The 2019 Almaty Challenger was a professional tennis tournament played on hard courts. It was the fourth edition of the tournament which was part of the 2019 ATP Challenger Tour. It took place in Almaty, Kazakhstan between 3 and 9 June 2019.

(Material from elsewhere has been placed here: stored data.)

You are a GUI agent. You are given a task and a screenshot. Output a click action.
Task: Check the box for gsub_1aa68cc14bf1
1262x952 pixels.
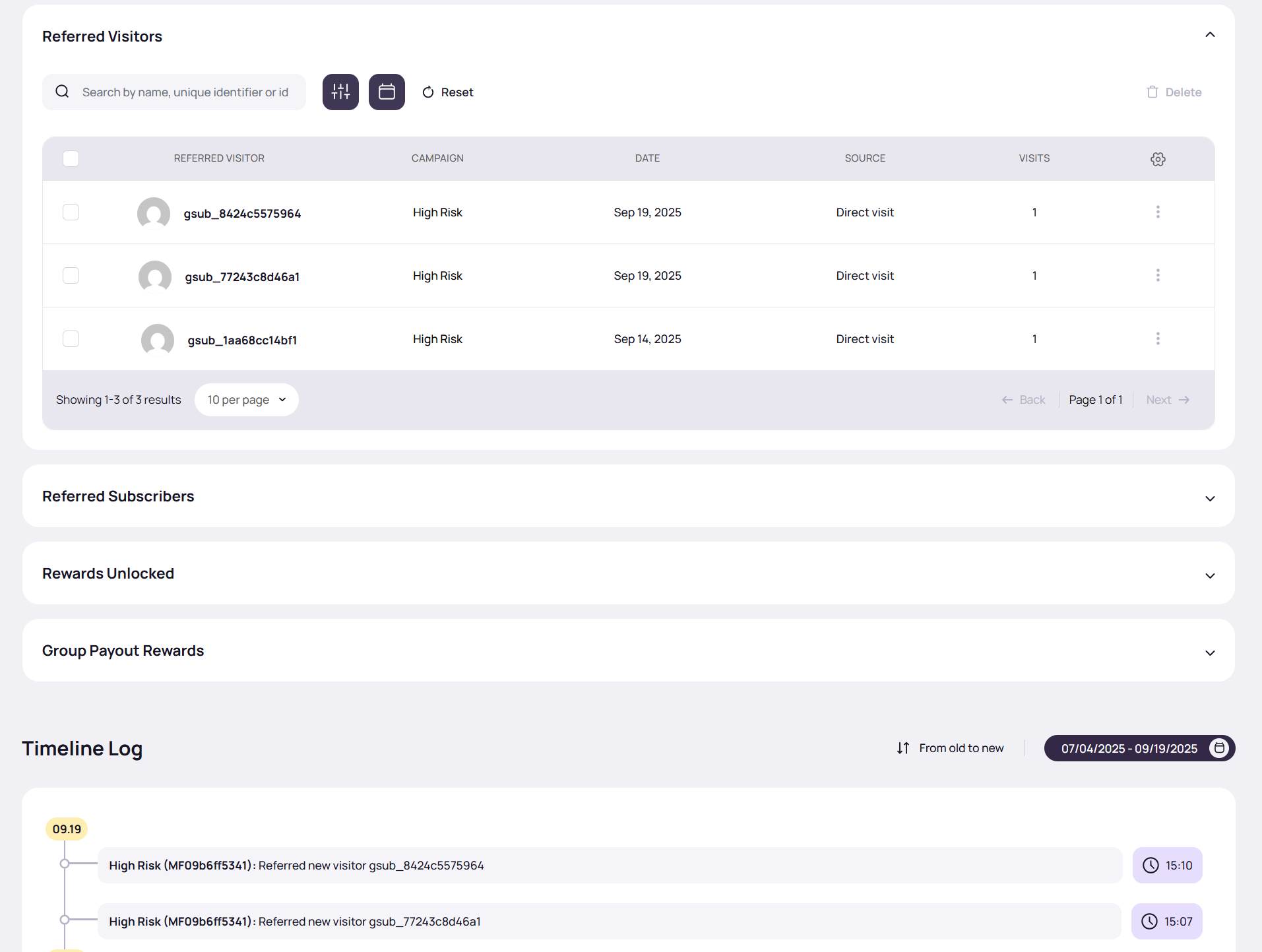click(x=71, y=338)
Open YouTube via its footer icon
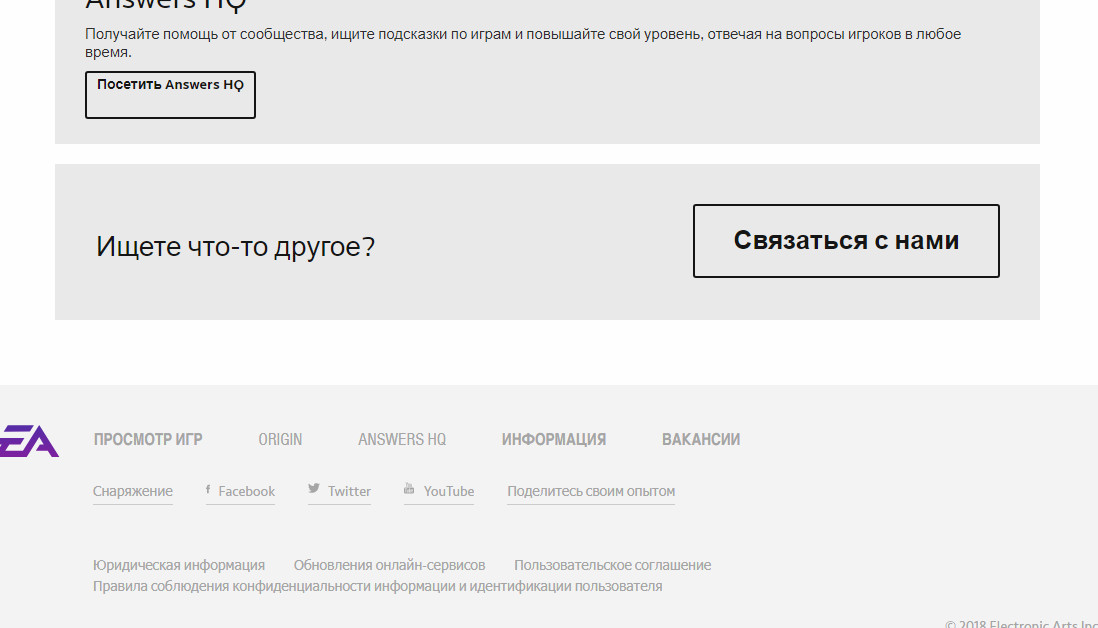1098x628 pixels. [x=409, y=489]
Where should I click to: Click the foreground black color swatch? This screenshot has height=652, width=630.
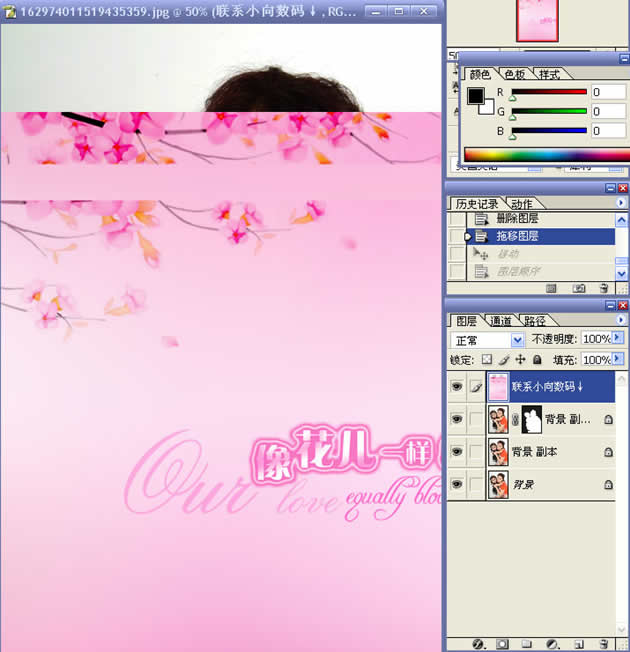tap(476, 96)

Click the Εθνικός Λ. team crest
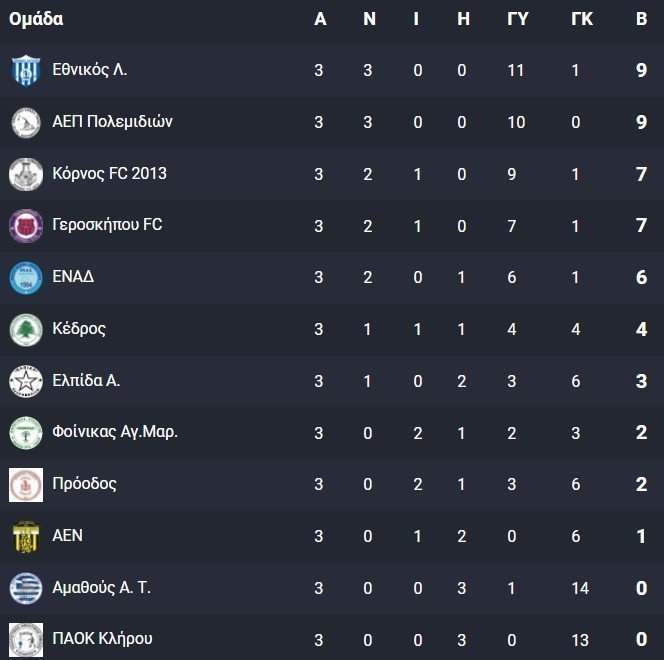pyautogui.click(x=26, y=71)
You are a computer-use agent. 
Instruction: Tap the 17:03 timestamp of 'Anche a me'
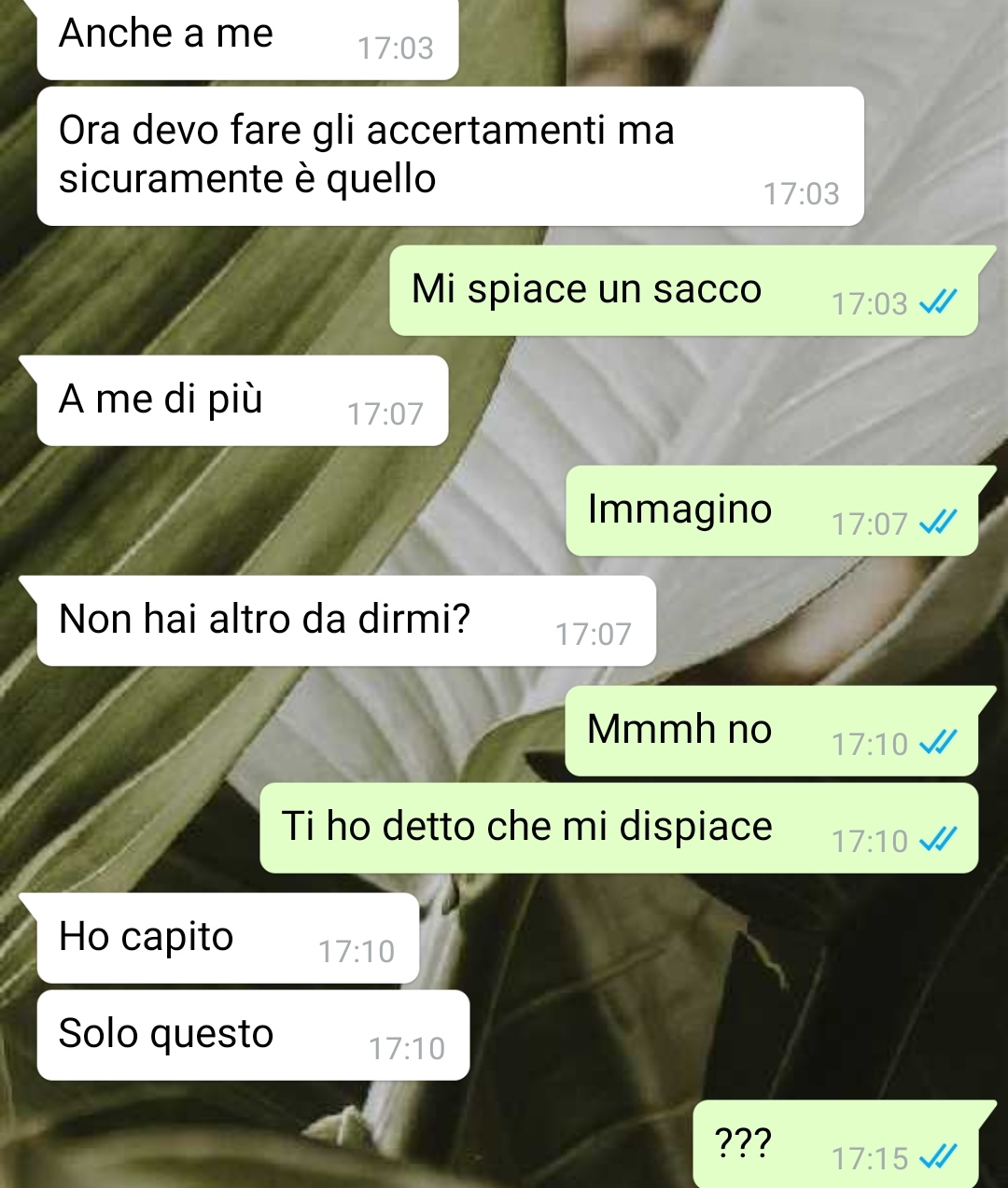(x=396, y=48)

==Singles main draw entrants==

===Seeds===

| Country | Player | Rank^{1} | Seed |
|---|---|---|---|
| TUN | Malek Jaziri | 92 | 1 |
| UZB | Denis Istomin | 97 | 2 |
| SRB | Nikola Milojević | 153 | 3 |
| SVK | Andrej Martin | 154 | 4 |
| ITA | Lorenzo Giustino | 159 | 5 |
| GER | Yannick Hanfmann | 180 | 6 |
| AUS | Marc Polmans | 185 | 7 |
| KAZ | Aleksandr Nedovyesov | 189 | 8 |
| SRB | Peđa Krstin | 206 | 9 |
| COL | Santiago Giraldo | 211 | 10 |
| RUS | Evgeny Karlovskiy | 214 | 11 |
| AUS | Akira Santillan | 228 | 12 |
| ARG | Federico Coria | 234 | 13 |
| CAN | Steven Diez | 240 | 14 |
| POR | Gonçalo Oliveira | 254 | 15 |
| ESP | Daniel Gimeno Traver | 258 | 16 |

- ^{1} Rankings are as of 27 May 2019.

===Other entrants===
The following players received entry into the singles main draw as wildcards:
- KAZ Andrey Golubev
- USA Sebastian Korda
- BUL Alexandar Lazarov
- KAZ Timofei Skatov
- UZB Khumoyun Sultanov

The following player received entry into the singles main draw as an alternate:
- CHN Wu Di

The following players received entry into the singles main draw using their ITF World Tennis Rankings:
- ITA Riccardo Bonadio
- RUS Konstantin Kravchuk
- TUN Skander Mansouri
- CHI Alejandro Tabilo
- RUS Alexander Zhurbin

The following players received entry from the qualifying draw:
- RUS Ivan Gakhov
- UKR Vladyslav Manafov

==Champions==

===Singles===

- ITA Lorenzo Giustino def. ARG Federico Coria 6–4, 6–4.

===Doubles===

- SVK Andrej Martin / CHI Hans Podlipnik Castillo def. POR Gonçalo Oliveira / BLR Andrei Vasilevski 7–6^{(7–4)}, 3–6, [10–8].